Really ? If I make a claim…like – I love you, I am not judging you…..the testing begins….as if it’s on some kind of autopilot. It is simple for me to love all kinds of things. But when it comes to my kids, how do I get them to understand that I can HATE their actions, and love them all the while ? Are we allowed to judge actions ? To say- hey that’s wrong, you need to turn, and walk away from that as fast as you can…or am I supposed to be love and peace, and ignorant bliss all the time ? I feel like I am on a roller coaster, and not a fun one. My stomach just dropped, and I can’t seem to get it back.

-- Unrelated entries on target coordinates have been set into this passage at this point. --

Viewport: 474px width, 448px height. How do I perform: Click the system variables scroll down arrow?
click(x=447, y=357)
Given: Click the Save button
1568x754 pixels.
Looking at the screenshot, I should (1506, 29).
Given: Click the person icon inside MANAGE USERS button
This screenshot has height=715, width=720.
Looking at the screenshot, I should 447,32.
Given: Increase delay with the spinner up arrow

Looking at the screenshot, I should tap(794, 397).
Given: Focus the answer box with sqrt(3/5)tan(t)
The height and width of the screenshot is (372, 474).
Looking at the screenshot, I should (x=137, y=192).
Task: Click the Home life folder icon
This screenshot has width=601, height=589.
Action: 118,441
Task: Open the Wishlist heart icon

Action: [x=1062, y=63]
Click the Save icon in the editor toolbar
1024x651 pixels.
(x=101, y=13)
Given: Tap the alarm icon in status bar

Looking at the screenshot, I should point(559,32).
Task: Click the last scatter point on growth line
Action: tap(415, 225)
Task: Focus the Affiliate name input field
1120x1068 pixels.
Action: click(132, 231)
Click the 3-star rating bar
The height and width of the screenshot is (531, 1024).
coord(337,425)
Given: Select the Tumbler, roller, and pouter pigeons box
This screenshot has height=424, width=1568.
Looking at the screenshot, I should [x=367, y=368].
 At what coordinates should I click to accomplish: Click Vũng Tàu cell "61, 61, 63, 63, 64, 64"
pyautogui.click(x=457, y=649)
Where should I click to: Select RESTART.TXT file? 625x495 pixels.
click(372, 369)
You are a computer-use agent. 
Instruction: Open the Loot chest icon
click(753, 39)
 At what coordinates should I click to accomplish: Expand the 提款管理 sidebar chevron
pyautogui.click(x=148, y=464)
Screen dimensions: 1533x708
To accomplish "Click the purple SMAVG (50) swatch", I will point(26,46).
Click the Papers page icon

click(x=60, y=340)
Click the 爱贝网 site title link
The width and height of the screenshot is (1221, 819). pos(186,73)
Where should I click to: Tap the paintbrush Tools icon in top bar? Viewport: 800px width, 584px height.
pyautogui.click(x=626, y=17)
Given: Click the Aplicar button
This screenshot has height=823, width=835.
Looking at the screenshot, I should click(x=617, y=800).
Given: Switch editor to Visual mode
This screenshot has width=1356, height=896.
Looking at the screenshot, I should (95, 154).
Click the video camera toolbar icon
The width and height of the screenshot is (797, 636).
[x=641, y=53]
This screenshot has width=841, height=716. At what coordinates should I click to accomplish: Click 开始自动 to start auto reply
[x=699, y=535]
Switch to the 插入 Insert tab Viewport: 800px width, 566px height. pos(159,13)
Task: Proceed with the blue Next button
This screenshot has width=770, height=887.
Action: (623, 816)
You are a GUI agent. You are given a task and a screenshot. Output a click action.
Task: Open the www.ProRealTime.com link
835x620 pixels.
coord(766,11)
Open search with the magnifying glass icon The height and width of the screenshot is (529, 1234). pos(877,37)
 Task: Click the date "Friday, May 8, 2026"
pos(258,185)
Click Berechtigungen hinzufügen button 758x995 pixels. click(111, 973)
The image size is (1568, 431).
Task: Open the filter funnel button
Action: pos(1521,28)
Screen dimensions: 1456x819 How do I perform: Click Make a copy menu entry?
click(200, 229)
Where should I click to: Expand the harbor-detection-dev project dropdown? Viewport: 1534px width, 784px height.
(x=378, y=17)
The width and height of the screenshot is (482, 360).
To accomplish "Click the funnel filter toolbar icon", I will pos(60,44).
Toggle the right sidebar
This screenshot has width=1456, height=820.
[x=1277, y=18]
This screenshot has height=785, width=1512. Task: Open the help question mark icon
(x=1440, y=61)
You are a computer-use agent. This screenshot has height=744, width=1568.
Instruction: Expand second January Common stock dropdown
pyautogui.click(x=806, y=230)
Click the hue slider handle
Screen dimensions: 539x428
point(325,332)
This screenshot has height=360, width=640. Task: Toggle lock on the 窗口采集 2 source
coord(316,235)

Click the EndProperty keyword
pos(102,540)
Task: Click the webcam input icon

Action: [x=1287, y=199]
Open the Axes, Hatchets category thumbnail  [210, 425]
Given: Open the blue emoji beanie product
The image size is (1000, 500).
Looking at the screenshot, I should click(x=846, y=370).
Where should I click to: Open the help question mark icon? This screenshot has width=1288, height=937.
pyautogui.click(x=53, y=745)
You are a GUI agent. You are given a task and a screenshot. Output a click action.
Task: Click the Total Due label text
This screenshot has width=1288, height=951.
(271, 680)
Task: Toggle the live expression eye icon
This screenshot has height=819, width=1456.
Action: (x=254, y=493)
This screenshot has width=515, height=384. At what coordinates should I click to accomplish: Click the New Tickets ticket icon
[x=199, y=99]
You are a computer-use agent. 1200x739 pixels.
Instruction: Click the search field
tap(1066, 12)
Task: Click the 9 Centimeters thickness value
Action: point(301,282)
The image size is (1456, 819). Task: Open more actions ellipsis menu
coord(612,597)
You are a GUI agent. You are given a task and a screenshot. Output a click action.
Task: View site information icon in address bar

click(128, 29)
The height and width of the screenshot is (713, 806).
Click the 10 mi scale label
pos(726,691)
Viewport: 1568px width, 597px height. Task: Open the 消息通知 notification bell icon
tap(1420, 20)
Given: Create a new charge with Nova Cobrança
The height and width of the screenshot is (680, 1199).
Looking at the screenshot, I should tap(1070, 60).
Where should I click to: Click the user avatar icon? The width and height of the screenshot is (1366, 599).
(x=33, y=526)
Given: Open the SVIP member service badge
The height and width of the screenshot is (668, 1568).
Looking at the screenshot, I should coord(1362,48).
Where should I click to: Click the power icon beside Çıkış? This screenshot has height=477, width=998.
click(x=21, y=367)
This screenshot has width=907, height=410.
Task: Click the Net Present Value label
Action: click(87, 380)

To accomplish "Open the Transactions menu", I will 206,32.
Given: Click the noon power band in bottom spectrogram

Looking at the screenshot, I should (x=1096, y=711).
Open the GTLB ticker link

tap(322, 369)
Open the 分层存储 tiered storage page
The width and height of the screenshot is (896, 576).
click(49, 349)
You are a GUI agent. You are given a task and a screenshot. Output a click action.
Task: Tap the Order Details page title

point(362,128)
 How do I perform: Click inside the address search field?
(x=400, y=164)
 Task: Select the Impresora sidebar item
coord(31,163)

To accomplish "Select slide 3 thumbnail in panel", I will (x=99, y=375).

So to all of you moms, who say how much you are annoyed by older moms saying – enjoy every minute ! Ha, what we mean is – you can’t see around corners, so enjoy the physical tiredness that comes with chasing, and diapering, playing store, and car trip chaos. Getting up with your kids in the middle of the night means knowing where your kids are at night. So try your best to enjoy the terrible twos, and thrilling threes….It’s hard in every stage, but only an older mom has the experience to tell you that, so don’t begrudge her advice. And if she repeats herself chalk it up to the MENTAL exhaustion that comes from having teenagers. Thats all.
I’m handling this latest test the best way I can….love is not smooth like a river stone, it is jagged, and rough. So, thats how I feel today. Jagged, and rough.